Once some dead trees were cut down, I was reminded how much I detest stumps. They don’t bother my husband but he knows when he’s met his match. He conceded to (unnecessarily) grind the stumps, and reluctantly, paid extra for a stump grinder to get them out. It was worth it to me. No one plants a tree hoping to someday have a great stump to show for it. Stumps represent defeat and death and dreams that didn’t work out. My tendency is to grind that sucker down so I never have to remember that the plan was foiled. And no one else can see that I failed.
But God specializes in stump stories. He loves to take a dead-end story and turn it around more than anything. “Out of the stump of Jesse” He brought forth the Savior of the world. Out of the line of Bathsheba, with all the heartache and mistakes and shame. He has taken many through this route of the stump story when all seems done and lost and dead, and breathes new life into it: He did it for Abraham and Sarah, for Joseph, for Lazarus and Mary, for Paul, and for Jesus…and He’s doing it for me. I have to remember to embrace the stump because it’s part of the miracle. In fact, without it, the miracle would be somehow incomplete.
One of my journal entries from several months ago:
On my way into the doctor’s office for a nurse check, I heard the song Mended by Matthew West on the radio. The lyrics just seemed to be telling me something…”How many times can one heart break?…When you see broken beyond repair, I see healing beyond belief…I’m not finished yet…You see the scars from when you fell, but I see the stories they will tell…”

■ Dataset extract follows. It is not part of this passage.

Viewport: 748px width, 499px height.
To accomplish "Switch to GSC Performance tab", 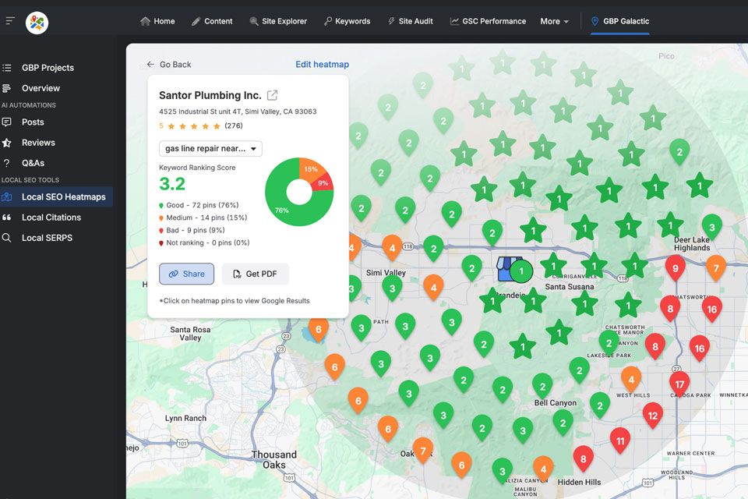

I parked away from the building, walked up a slope, even took the stairs to the second floor. Walking into the cardiac waiting area, I saw the familiar hurting people in wheelchairs, people who wished they could be like me! I made mental note of this being my first time there without the life vest. I was feeling pretty normal.
I talked to the nurse about my CRT-D scar and she said that’s the best one she’s ever seen. We did a little high five that the life vest was gone. On my way out, I ran into my cardiologist. He asked how I was doing, and I told him pretty well, but the surgery recovery was more difficult than advertised. I wanted to know when we could do another Echo to see if it was helping. Then he said something that broke my heart…
“Now you know, we don’t expect much recovery of heart function. Some people get a pretty good bump, but not people like you, with END STAGE HEART FAILURE. Dr. H and I both think that yours is just too advanced. But…you never know!” Then he patted me on the back and said, “You just keep on living.”
GULP. Those are stinging, haunting, bitter words that continue to echo in my mind and wake me up at night. But I am choosing to hold on to the peace of the deep knowing I have. That my scars still have a story that needs to be told.
Without that dead-end stump day, my improvement would not have been so dramatic, so memorable, so miraculous. I cried that day and so did my husband. Our pain was deep and real and did not go unnoticed by our good God. Just as Jesus waited in the tomb for the weekend, we waited to hear from God. He was planning a rebirth. And as much as I would have liked to grind it away, all of my stump chapter, like Jesus’s, like yours, had to be written for God’s story to be complete.